THE PROBLEM: For the entries below, print exactly the lines between the line holding "Gestão Escolar (439, 260)" and the line holding "Denunciar abuso (441, 1017)", inclusive, and nothing else.

BEGIN SOURCE DATA

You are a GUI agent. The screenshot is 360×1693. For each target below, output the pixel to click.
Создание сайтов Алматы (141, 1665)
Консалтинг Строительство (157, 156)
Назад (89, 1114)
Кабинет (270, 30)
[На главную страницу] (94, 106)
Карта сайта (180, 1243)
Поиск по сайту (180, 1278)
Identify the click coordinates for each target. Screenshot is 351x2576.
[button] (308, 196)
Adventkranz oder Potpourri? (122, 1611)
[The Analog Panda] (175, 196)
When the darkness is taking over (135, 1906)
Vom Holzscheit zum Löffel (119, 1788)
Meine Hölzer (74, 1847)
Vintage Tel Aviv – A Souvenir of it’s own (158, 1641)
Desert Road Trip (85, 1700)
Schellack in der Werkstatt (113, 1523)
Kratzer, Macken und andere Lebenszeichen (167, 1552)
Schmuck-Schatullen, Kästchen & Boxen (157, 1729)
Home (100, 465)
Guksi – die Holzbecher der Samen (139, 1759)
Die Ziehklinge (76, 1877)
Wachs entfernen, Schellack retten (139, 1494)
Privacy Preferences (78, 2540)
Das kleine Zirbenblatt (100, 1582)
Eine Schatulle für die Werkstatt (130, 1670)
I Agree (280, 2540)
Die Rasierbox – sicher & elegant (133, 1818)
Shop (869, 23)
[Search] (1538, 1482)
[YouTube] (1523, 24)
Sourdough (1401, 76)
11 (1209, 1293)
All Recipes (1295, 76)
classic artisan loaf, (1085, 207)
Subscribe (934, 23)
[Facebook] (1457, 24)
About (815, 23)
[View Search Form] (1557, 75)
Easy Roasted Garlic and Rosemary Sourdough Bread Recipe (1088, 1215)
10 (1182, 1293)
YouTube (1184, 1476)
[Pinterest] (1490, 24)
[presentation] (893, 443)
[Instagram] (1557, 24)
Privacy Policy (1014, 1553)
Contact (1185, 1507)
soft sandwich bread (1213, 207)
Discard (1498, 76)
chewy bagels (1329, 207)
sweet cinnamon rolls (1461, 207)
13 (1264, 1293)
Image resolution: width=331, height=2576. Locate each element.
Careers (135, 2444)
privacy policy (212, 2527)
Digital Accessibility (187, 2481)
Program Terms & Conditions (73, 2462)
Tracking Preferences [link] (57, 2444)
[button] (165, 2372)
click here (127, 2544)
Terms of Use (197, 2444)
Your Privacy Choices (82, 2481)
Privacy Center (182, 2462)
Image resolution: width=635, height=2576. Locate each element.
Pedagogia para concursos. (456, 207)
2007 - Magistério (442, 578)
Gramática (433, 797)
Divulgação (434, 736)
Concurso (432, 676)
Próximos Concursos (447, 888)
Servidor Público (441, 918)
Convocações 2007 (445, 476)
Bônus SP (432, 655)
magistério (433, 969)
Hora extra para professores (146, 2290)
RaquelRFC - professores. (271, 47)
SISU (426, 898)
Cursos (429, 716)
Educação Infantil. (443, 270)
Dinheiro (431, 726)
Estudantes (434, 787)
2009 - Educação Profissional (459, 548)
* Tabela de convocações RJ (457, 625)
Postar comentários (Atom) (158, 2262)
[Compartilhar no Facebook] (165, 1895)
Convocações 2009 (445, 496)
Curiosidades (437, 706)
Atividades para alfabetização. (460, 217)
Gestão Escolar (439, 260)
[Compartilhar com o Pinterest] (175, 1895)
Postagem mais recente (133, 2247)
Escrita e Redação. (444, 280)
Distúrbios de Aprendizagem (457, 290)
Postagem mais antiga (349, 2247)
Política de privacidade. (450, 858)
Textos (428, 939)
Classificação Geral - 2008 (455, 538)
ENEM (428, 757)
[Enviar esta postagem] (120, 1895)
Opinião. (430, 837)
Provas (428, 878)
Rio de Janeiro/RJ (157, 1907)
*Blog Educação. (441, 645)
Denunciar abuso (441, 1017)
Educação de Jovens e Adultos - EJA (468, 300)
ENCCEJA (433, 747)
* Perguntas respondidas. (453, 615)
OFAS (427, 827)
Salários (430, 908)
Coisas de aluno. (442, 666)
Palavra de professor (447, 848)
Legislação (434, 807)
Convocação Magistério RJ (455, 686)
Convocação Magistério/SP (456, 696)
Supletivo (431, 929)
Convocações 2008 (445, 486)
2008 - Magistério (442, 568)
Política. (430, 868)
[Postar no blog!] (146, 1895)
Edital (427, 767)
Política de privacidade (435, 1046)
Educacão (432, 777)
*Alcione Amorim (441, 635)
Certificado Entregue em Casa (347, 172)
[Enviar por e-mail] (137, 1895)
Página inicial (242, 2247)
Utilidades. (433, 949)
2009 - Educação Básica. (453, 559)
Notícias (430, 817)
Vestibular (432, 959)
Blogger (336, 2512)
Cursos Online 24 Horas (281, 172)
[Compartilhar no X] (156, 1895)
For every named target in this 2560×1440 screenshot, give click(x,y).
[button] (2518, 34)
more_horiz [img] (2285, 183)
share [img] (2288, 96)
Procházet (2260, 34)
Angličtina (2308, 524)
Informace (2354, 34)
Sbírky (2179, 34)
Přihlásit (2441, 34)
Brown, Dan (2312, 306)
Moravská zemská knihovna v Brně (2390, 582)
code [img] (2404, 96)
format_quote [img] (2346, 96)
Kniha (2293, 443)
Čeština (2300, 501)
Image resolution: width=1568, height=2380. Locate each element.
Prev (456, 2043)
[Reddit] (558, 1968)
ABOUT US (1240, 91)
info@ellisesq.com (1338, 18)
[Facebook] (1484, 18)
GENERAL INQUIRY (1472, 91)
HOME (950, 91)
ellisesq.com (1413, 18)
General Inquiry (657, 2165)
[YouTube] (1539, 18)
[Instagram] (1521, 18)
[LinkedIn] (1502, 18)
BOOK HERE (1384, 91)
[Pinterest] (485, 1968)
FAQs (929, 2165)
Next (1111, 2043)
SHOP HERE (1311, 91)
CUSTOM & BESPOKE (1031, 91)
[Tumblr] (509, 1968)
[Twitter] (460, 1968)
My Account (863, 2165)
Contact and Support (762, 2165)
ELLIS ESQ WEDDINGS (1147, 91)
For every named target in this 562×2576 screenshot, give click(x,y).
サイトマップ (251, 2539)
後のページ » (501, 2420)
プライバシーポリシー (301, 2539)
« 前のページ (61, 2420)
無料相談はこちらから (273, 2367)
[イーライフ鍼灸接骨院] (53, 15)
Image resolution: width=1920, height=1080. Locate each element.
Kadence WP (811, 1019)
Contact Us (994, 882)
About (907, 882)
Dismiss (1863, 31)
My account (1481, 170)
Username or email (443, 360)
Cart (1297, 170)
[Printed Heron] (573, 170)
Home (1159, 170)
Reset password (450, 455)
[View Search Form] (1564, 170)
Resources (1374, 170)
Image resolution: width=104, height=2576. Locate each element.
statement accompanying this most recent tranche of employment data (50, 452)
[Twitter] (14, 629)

END SOURCE DATA

SOLUTION TO THIS TASK:
Gestão Escolar (439, 260)
[Compartilhar com o Pinterest] (175, 1895)
Postagem mais recente (133, 2247)
Escrita e Redação. (444, 280)
Distúrbios de Aprendizagem (457, 290)
Postagem mais antiga (349, 2247)
Política de privacidade. (450, 858)
Textos (428, 939)
Classificação Geral - 2008 (455, 538)
ENEM (428, 757)
[Enviar esta postagem] (120, 1895)
Opinião. (430, 837)
Provas (428, 878)
Rio de Janeiro/RJ (157, 1907)
*Blog Educação. (441, 645)
Denunciar abuso (441, 1017)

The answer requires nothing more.